Der verstärkte Einsatz von Leiharbeitskräften sollte hingegen deutlich reduziert werden. Im Vergleich zur festen Belegschaft verfügen Zeitarbeitskräfte häufig über höhere Stundenlöhne und attraktivere Arbeitszeiten – ein Umstand, der zu Ungleichgewichten im Team führt. Darüber hinaus fehlt ihnen in der Regel die notwendige Vertrautheit mit den Patient:innen sowie mit den Abläufen im Haus, was ihre Reaktionsfähigkeit im Alltag einschränkt. Der Versuch, Personalengpässe auf diese Weise zu überbrücken, führt daher nicht selten zu einem ineffizienten Einsatz von Zeit und Ressourcen.
Rekrutierung und Bindung von Personal
Wie die Personalplanung unter diesen Umständen gelingt, kann eine erfahrene Personalberatung individuell und professionell aufzeigen. Um angehende Pflegekräfte zu rekrutieren bieten sich gerade für die Digital Natives der Generation Z auch digitale Recruiting-Kanäle an und können mit Active Sourcing unterstützt werden.
Fazit
Der demographische Wandel stellt die Pflegebranche in Deutschland vor eine doppelte Herausforderung: Die Zahl der Pflegebedürftigen nimmt kontinuierlich zu, während gleichzeitig viele erfahrene Fachkräfte in den Ruhestand treten – und der Nachwuchs nicht im gleichen Maß nachrückt.

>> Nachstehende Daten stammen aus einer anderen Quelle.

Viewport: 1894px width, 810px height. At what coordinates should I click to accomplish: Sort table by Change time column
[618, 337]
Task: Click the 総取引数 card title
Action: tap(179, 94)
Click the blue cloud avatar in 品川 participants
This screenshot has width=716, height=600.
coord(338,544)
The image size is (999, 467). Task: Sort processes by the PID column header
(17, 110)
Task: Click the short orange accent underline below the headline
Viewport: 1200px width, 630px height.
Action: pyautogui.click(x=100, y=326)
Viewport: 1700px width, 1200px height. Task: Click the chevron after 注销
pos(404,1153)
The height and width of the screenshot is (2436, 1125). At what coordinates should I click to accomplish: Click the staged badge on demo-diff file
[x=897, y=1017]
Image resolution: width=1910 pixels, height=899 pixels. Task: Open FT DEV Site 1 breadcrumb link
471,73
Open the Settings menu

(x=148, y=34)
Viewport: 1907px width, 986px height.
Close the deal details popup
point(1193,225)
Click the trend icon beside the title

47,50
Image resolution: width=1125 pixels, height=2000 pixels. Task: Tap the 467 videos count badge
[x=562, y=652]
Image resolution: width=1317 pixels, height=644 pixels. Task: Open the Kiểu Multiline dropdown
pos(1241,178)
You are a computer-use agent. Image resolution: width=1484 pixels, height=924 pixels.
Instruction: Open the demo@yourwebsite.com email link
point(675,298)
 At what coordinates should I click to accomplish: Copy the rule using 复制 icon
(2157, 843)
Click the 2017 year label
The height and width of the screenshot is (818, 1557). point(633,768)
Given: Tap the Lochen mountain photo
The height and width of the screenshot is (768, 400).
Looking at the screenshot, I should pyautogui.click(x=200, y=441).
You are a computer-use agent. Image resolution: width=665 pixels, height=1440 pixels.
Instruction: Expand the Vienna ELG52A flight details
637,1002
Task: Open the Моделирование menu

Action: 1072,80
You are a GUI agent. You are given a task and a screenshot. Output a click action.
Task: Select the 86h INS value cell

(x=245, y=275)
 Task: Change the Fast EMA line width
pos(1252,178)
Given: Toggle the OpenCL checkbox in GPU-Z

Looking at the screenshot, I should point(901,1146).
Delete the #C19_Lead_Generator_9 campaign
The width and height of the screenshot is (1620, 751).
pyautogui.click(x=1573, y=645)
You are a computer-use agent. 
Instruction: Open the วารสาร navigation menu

Um diesem Pflegenotstand zu begegnen, bieten sich mehrere Möglichkeiten. Allen voran werden internationale Fachkräfte vermehrt angeworben und eingestellt. Die damit verbundenen Herausforderungen, etwa sprachliche, kulturelle oder rechtliche Hürden, können mit gezielten Integrations- und Qualifizierungsmaßnahmen abgefangen werden. Auch hier unterstützt die voranschreitende Digitalisierung, die mehrere wertvolle Anwendungen für die Integration und den Pflegealltag bereithält. Die vielfältigen Anwendungen sollten jedoch immer mit Bedacht auf Datenschutzbestimmungen und die Würde der Patient:innen angewendet werden. Durch Weiterbildungen und neue Berufsfelder lassen sich Prozesse effizienter gestalten und wertvolle Zeitgewinne erzielen.
Darüber hinaus müssen die Arbeitsbedingungen spürbar verbessert werden, um das bestehende Personal zu halten und neue Fachkräfte zu gewinnen.
Eine professionelle Personalberatung kann in diesem Prozess entscheidend unterstützen. Sie hilft dabei, individuelle Lösungen zu entwickeln, die die Pflegeeinrichtung als attraktiven und zukunftsfähigen Arbeitgeber zu positionieren.